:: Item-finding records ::
※

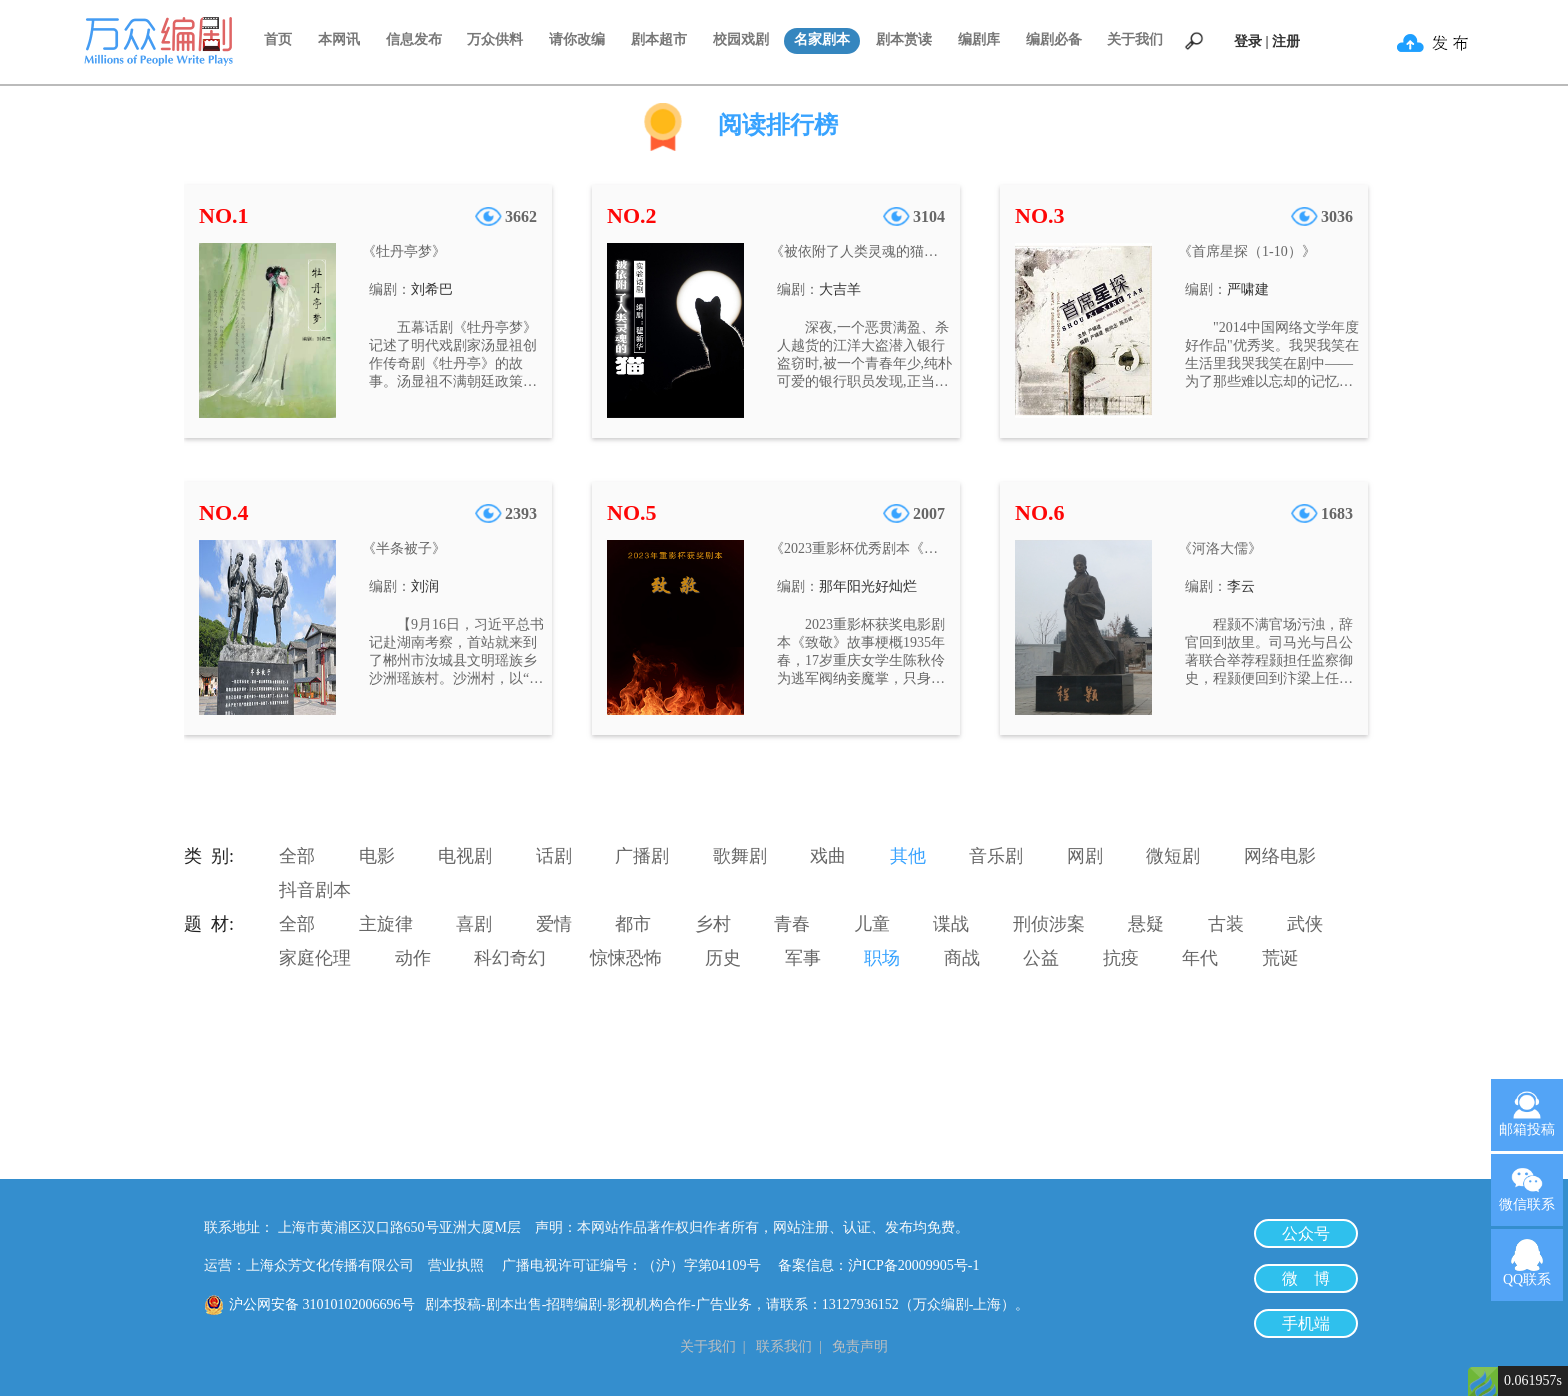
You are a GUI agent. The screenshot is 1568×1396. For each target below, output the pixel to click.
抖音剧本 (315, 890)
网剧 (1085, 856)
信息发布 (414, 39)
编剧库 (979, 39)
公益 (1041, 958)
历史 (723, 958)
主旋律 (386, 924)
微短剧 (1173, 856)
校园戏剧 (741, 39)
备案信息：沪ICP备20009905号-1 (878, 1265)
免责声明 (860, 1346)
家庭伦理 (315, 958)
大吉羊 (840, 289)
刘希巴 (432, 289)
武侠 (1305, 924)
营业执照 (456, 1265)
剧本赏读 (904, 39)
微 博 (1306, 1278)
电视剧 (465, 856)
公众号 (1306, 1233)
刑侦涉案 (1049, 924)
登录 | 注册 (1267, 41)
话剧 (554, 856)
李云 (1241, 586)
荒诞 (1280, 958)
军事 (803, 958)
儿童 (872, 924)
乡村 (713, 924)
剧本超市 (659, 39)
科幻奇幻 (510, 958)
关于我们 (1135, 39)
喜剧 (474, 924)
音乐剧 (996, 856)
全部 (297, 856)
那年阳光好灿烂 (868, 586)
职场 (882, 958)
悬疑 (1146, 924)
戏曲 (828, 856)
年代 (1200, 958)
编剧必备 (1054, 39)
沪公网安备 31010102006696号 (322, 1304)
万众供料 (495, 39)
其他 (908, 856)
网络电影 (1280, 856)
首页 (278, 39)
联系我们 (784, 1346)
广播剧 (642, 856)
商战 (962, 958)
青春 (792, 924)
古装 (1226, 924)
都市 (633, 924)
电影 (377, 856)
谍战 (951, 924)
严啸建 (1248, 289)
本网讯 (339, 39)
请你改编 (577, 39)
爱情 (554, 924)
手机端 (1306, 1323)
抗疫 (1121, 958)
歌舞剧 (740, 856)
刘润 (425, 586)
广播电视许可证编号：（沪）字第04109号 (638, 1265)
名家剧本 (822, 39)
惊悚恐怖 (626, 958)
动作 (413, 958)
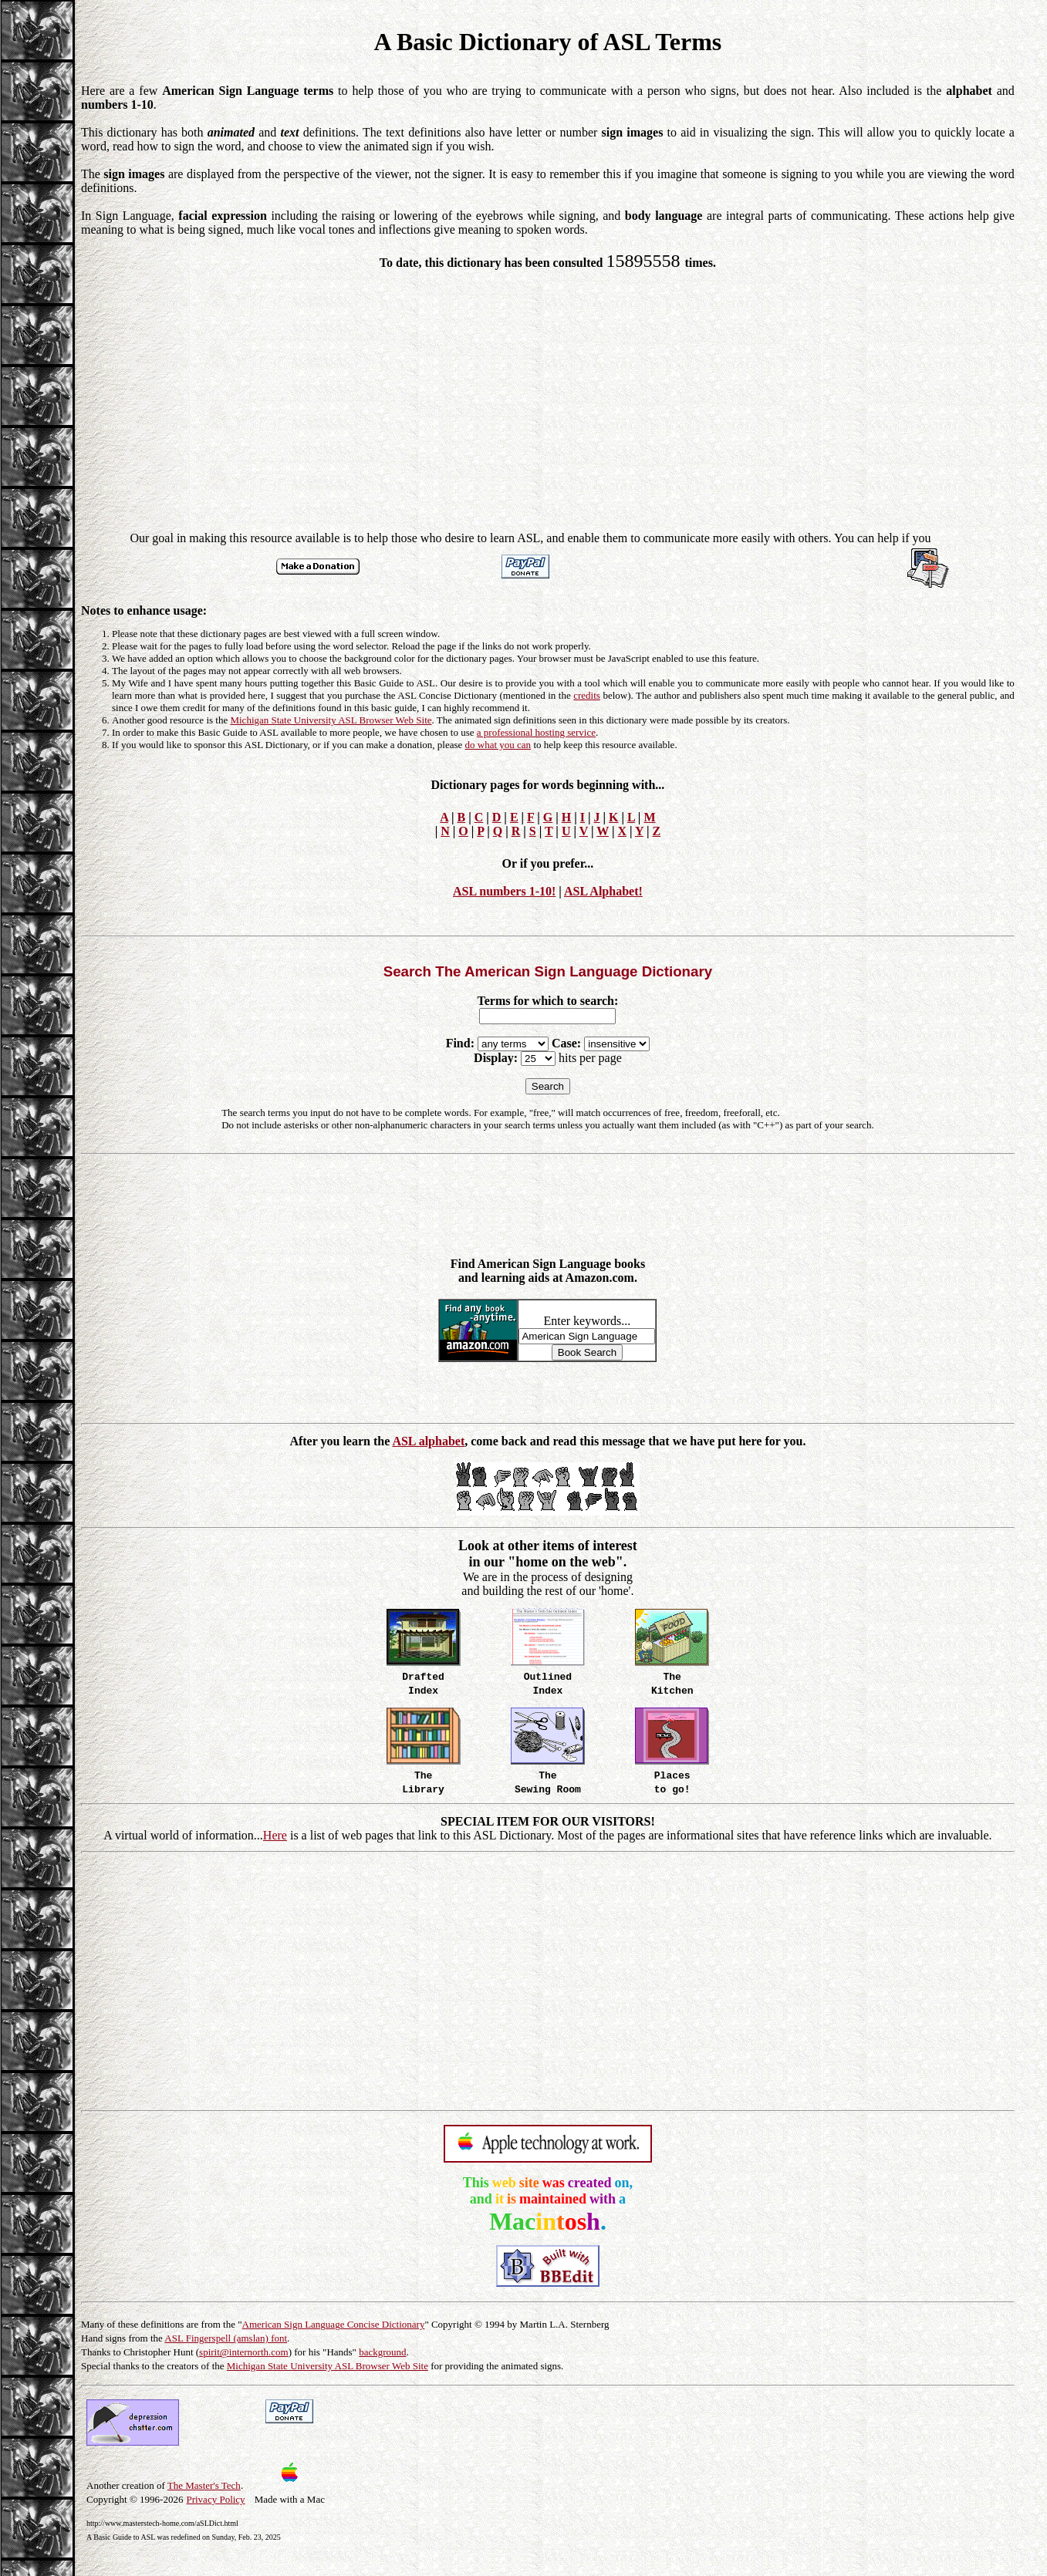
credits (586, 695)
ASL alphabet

※

:: Problem description ::
Please retype all of the material above word for word, leaving out the pictures.

:: Response to the exercise ::
You are a GUI agent. The screenshot is 1568×1396. For each target below, output the pixel to click.
抖音剧本 (315, 890)
网剧 (1085, 856)
信息发布 (414, 39)
编剧库 (979, 39)
公益 (1041, 958)
历史 (723, 958)
主旋律 (386, 924)
微短剧 (1173, 856)
校园戏剧 (741, 39)
备案信息：沪ICP备20009905号-1 (878, 1265)
免责声明 (860, 1346)
家庭伦理 (315, 958)
大吉羊 (840, 289)
刘希巴 (432, 289)
武侠 (1305, 924)
营业执照 (456, 1265)
剧本赏读 (904, 39)
微 博 (1306, 1278)
电视剧 (465, 856)
公众号 (1306, 1233)
刑侦涉案 (1049, 924)
登录 | 注册 (1267, 41)
话剧 (554, 856)
李云 (1241, 586)
荒诞 (1280, 958)
军事 (803, 958)
儿童 (872, 924)
乡村 (713, 924)
剧本超市 (659, 39)
科幻奇幻 (510, 958)
关于我们 (1135, 39)
喜剧 (474, 924)
音乐剧 (996, 856)
全部 (297, 856)
那年阳光好灿烂 (868, 586)
职场 (882, 958)
悬疑 (1146, 924)
戏曲 (828, 856)
年代 (1200, 958)
编剧必备 (1054, 39)
沪公网安备 31010102006696号 (322, 1304)
万众供料 (495, 39)
其他 (908, 856)
网络电影 (1280, 856)
首页 (278, 39)
联系我们 (784, 1346)
广播剧 (642, 856)
商战 (962, 958)
青春 (792, 924)
古装 (1226, 924)
都市 (633, 924)
电影 (377, 856)
谍战 (951, 924)
严啸建 (1248, 289)
本网讯 (339, 39)
请你改编 (577, 39)
爱情 (554, 924)
手机端 (1306, 1323)
抗疫 (1121, 958)
歌舞剧 (740, 856)
刘润 (425, 586)
广播电视许可证编号：（沪）字第04109号 (638, 1265)
名家剧本 (822, 39)
惊悚恐怖 (626, 958)
动作 (413, 958)
credits (586, 695)
ASL alphabet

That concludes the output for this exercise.